The logical effort of each gate is referenced instead to an inverter with a ratio between its P and N transistors of 2.25, where 2.25 is the standard value of mobility ratio used. The mobility ratio is the ratio of how much more conductive an N-transistor is than a P-transistor, and varies with processes between 2 and 3. This is the iv1v2x2 which has a 27λ P transistor and a 12λ N transistor. Its Logical Effort has been set to 1, and the other gates and their pins are compared to this value.

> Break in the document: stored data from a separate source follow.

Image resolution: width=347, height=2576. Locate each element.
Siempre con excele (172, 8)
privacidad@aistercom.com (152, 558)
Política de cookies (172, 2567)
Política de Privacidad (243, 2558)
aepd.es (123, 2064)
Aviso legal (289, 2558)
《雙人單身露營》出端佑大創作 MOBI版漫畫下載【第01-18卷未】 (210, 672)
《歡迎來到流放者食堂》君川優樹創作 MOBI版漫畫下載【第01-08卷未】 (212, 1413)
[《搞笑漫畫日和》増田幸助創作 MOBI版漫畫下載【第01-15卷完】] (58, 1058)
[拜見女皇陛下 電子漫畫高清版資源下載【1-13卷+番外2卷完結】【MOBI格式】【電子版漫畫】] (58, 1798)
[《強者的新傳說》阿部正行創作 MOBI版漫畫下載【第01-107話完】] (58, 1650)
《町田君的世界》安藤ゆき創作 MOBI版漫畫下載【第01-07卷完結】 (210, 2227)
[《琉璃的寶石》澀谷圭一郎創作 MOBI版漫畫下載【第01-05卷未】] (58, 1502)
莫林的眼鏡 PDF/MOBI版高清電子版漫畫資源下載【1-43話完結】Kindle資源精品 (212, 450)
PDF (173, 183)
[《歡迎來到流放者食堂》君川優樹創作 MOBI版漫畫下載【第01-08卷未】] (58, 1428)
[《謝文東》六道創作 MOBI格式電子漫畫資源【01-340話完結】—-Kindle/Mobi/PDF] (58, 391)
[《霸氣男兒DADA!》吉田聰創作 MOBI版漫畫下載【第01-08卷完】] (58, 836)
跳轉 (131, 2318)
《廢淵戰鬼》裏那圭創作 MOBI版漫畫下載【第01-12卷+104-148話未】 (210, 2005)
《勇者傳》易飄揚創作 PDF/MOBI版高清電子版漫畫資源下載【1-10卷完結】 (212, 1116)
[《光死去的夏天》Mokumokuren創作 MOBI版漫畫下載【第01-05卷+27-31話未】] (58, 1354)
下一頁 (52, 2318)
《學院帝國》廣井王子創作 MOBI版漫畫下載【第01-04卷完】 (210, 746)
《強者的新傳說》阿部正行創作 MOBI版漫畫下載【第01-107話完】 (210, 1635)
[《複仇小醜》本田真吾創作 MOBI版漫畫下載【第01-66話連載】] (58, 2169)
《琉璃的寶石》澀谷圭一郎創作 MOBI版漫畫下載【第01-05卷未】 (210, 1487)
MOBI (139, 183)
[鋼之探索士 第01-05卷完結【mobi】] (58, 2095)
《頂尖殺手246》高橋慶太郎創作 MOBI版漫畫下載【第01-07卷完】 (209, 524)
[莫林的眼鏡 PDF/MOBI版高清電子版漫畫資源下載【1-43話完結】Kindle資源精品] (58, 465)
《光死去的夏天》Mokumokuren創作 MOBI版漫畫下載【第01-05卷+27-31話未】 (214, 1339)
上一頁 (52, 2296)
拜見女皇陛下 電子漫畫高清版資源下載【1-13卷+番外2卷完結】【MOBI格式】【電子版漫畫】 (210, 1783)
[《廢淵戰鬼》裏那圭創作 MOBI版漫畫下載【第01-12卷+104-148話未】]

According to the Logical Effort theory, we will have an optimally designed circuit if all cell transistor sizes are adjusted so that the transition times are all 130ps. This ignores the fact that rise and fall transitions will be different, and only considers averages. It also ignores the fact that fixed wire capacitances vary between different nets, and are particularly low on internal nets on non-inverting gates.
I recommend keeping the transition times below 1200ps, and below 600ps for signals which are used as clocks. The LUT extends beyond this so that for any reasonable value of input transition and output load, the timing is interpolated between values in the table. If the timing has to be extrapolated beyond the table values, then significant timing inaccuracies will occur. A max_transition of 1500ps has been set on each cell input so that input transitions which are bigger than the LUT will generate a warning.
It is possible to get negative delays in the LUT. This happens when the input transition is very slow, the output load is very small and the switching threshold below Vdd/2. For these cell inputs, the max_transition has been reduced to 1000ps.
A 6x10 LUT is larger than that used by most standard cell libraries. For this reason, one can consider the vsclib and vxlib timing to be more accurate than other libraries.